Ребенок растет идиотом. Жизнь рядом с ним, уход за ним – сплошное мучение, особенно жестокое как раз потому, что развилось оно из любви. Отец старше матери почти двадцатью годами; иные семьи в подобных случаях пробуют еще раз, здесь что-то мешает, физиология или психология, неизвестно. Но все же скорее всего любовь. В нормальных условиях она никогда бы не выросла до таких размеров. Как раз благодаря своему кретинизму ребенок одаряет родителей гениальностью. Он совершенствует их в степени, соответствующей его духовной ущербности. Это могло бы стать идеей романа, его ведущим мотивом, но оказывается лишь предпосылкой.
В контактах с окружающими (родственниками, врачами, юристами) отец и мать – обыкновенные люди, глубоко озабоченные, конечно, но без аффектации, ведь все это началось не вчера; чтобы взять себя в руки, времени было достаточно! Эра отчаяния, надежды, поездок по разным столицам к светилам медицинской науки давно миновала. Им уже ясно: надежды нет никакой. Они не питают ни малейших иллюзий. Визиты к врачу, адвокату должны обеспечить идиоту в меру достойный, в меру терпимый модус вивенди, когда некому будет о нем позаботиться. Нужно найти душеприказчика, уберечь состояние; все это делается не спеша, зато серьезно, толково и осмотрительно. Скучно и обстоятельно – что может быть естественнее? Но когда они приходят домой, когда они остаются втроем, все меняется, словно по волшебству. Я бы сказал: словно актеры выходят на сцену. Хорошо, но где она, эта сцена? Об этом речь впереди. Никогда не сговариваясь, не обменявшись ни словом (что было бы психологически невозможно), родители постепенно создали систему таких толкований поступков идиота, которая позволяет считать их разумными – во всякое время и в каждой детали.

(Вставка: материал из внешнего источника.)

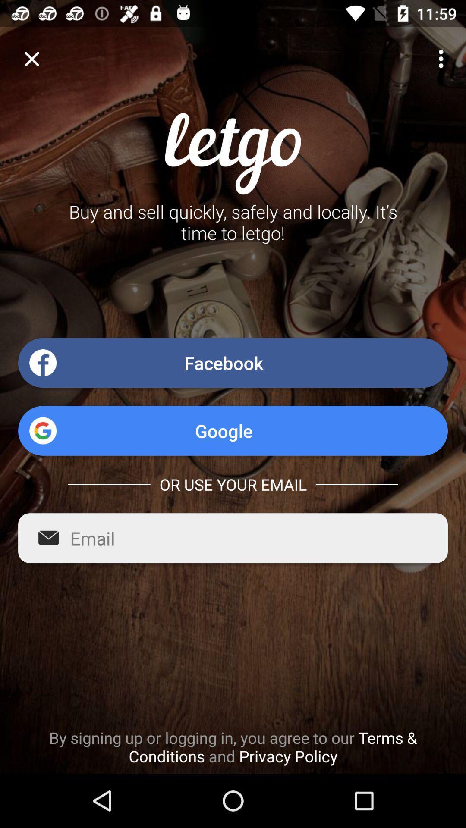 The height and width of the screenshot is (828, 466). I want to click on item below the facebook icon, so click(233, 430).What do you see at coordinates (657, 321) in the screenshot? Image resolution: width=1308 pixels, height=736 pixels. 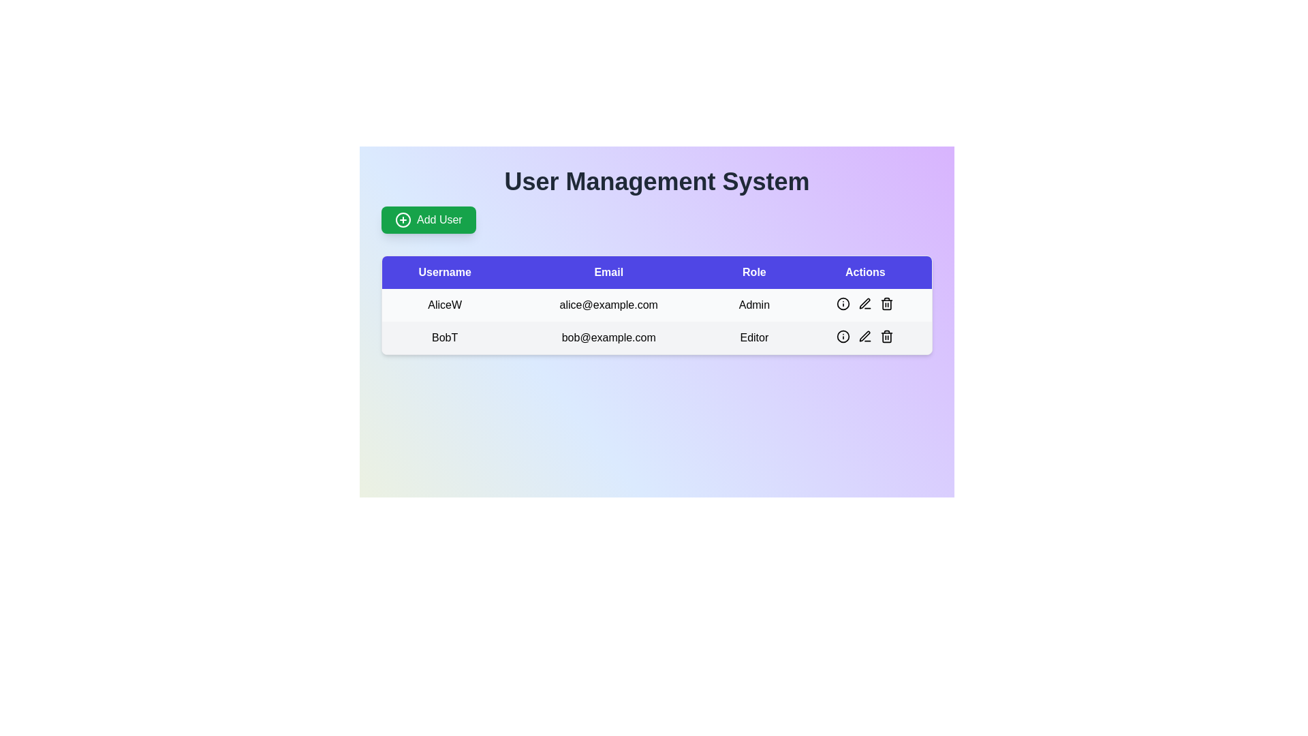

Зародыш подобного поведения Спалланцани отыскал в нормальной жизни. Умиляясь выходящему из грудного возраста младенцу, взрослые, как известно, толкуют его слова и реакции на вырост: в случайном повторении звуков находят смысл, в неотчетливом лепете – сообразительность и даже юмор; непроницаемость младенческой психики предоставляет огромную свободу наблюдателям, в особенности ослепленным любовью. Именно так, наверное, и началось когда-то истолкование поведения идиота. Должно быть, родители соревновались между собой, отыскивая примеры того, что ребенок говорит все лучше, все отчетливее, что и сам он становится все лучше, добрее и ласковее. Я говорю «ребенок»; но когда начинается действие, это уже четырнадцатилетний подросток. Насколько же искусную систему интерпретаций нужно создать, к каким приемам и способам перетолкования – прямо-таки до смешного безумным – нужно прибегнуть для спасения фикции, которую действительность так безжалостно отрицает! И что же? Все это возможно – как раз из таких усилий и состоит жертва, возлагаемая родителями на алтарь идиота.